Collected data:
----
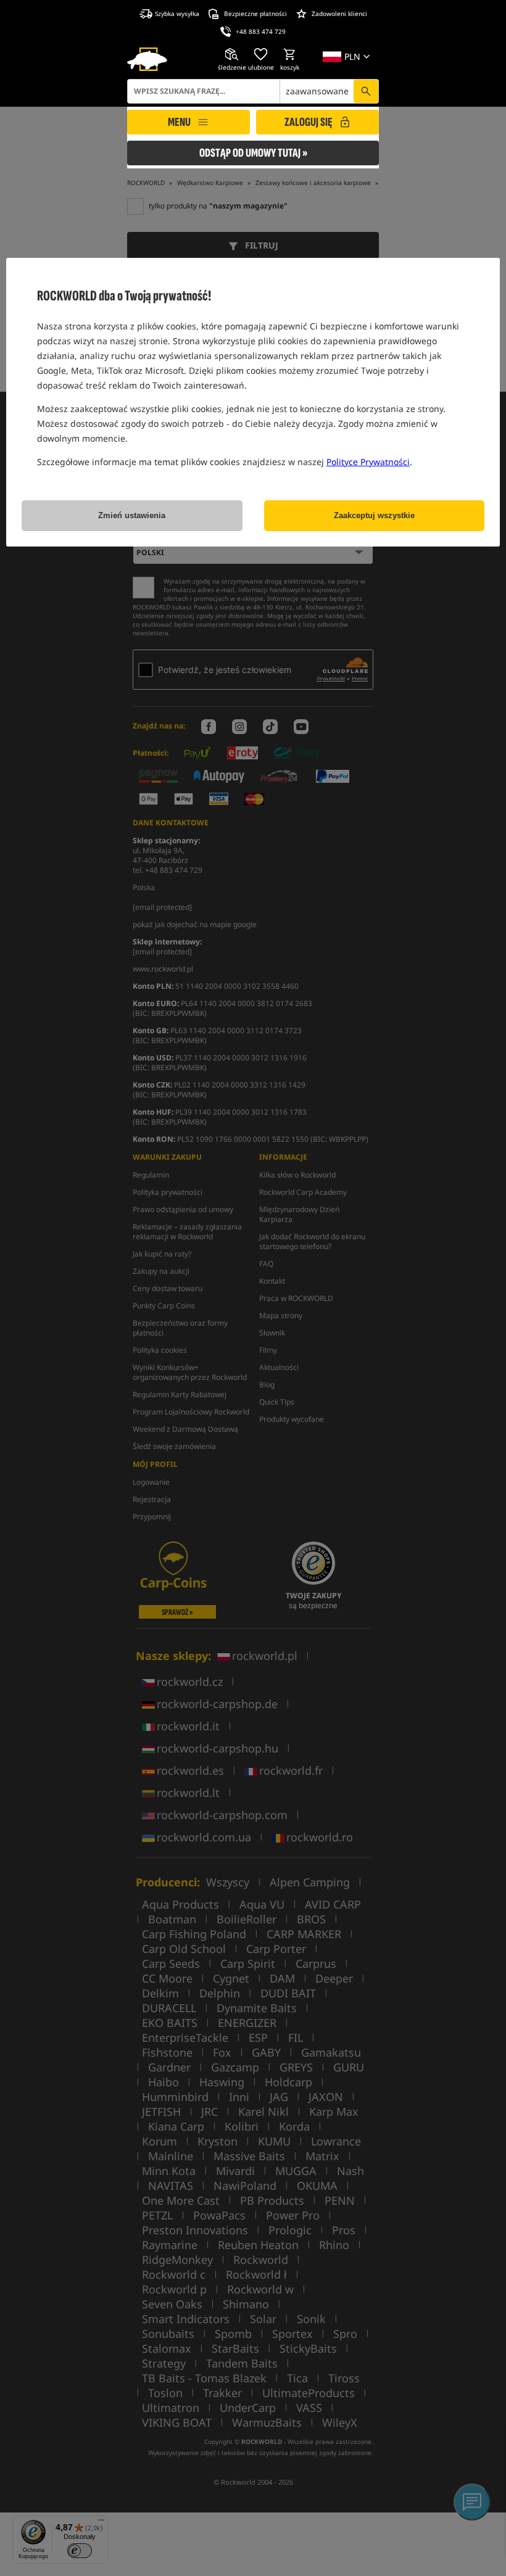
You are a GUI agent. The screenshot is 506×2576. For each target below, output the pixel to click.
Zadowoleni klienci (339, 13)
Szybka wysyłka (177, 13)
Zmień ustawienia (131, 515)
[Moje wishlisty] (261, 54)
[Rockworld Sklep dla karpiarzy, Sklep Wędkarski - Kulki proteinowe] (147, 59)
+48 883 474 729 (261, 31)
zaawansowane (317, 91)
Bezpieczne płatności (255, 13)
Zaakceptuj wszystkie (374, 515)
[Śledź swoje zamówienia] (232, 54)
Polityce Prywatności (368, 462)
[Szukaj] (366, 91)
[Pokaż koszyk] (290, 54)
----
EXERCISE REQUIREMENTS
What is needed is an exact copy of the lines above, from the one containing "[Rockworld Sklep dla" through the one containing "[Szukaj] (366, 91)", with nothing added.

RESPONSE
[Rockworld Sklep dla karpiarzy, Sklep Wędkarski - Kulki proteinowe] (147, 59)
+48 883 474 729 (261, 31)
zaawansowane (317, 91)
Bezpieczne płatności (255, 13)
Zaakceptuj wszystkie (374, 515)
[Śledź swoje zamówienia] (232, 54)
Polityce Prywatności (368, 462)
[Szukaj] (366, 91)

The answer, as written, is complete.